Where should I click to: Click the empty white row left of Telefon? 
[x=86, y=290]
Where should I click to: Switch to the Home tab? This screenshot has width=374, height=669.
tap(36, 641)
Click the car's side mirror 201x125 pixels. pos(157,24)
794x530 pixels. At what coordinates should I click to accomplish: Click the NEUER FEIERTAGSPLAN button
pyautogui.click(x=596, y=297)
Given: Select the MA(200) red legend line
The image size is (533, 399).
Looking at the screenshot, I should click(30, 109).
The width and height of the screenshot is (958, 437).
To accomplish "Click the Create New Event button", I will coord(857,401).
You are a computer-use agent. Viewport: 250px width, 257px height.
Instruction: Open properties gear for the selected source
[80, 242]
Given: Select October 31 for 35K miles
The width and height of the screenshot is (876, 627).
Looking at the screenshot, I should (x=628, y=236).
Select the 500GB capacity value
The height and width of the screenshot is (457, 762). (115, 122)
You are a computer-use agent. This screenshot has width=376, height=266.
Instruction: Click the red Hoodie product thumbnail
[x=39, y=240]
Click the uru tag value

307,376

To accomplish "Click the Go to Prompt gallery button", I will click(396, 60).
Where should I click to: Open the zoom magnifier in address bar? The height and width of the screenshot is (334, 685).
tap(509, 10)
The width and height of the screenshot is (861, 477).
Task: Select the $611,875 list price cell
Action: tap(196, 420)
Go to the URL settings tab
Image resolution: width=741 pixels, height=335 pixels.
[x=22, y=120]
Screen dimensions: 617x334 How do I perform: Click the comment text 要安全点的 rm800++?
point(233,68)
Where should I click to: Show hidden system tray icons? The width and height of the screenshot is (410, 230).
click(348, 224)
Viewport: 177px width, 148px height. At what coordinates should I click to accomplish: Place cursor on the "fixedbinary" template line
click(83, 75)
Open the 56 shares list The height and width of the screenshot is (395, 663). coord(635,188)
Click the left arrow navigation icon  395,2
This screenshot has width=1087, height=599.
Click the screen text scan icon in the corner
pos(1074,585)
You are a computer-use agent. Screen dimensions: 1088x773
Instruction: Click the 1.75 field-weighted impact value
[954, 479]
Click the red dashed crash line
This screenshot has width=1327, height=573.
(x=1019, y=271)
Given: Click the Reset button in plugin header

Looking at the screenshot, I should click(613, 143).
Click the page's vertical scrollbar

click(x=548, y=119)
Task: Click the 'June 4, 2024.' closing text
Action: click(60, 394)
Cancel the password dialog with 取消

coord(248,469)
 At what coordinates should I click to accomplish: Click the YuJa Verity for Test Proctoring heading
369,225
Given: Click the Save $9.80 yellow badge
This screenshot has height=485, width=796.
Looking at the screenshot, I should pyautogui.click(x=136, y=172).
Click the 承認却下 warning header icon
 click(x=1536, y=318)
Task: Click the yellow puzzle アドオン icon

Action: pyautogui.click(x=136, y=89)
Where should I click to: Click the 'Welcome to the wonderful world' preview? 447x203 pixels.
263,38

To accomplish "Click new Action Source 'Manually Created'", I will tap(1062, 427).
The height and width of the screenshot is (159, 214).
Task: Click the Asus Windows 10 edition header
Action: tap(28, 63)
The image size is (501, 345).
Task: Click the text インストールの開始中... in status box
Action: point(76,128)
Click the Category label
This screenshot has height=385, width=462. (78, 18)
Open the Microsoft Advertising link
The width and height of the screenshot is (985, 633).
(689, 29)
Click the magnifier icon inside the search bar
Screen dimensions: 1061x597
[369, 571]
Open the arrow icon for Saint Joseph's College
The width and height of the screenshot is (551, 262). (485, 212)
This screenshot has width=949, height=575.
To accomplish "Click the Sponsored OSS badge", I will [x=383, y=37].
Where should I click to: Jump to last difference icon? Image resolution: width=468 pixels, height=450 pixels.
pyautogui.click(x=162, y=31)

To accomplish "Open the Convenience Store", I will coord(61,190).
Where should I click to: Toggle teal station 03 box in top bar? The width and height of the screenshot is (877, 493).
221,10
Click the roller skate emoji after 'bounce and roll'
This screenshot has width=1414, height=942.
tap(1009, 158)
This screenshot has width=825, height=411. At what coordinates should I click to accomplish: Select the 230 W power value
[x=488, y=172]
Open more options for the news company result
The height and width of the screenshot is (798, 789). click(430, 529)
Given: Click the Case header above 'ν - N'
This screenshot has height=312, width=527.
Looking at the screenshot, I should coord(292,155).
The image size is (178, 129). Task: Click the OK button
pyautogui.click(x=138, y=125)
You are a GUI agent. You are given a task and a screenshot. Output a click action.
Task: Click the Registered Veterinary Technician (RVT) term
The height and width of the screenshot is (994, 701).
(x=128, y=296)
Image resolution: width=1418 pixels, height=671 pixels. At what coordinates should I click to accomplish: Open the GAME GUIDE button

-----

Exercise description: Print exactly the lines above, between the one holding "You are a computer-use agent. Viewport: 250px" and the one holding "Given: Select October 31 for 35K miles", inclusive, and nothing besides.

Answer section:
You are a computer-use agent. Viewport: 250px width, 257px height.
Instruction: Open properties gear for the selected source
[80, 242]
Given: Select October 31 for 35K miles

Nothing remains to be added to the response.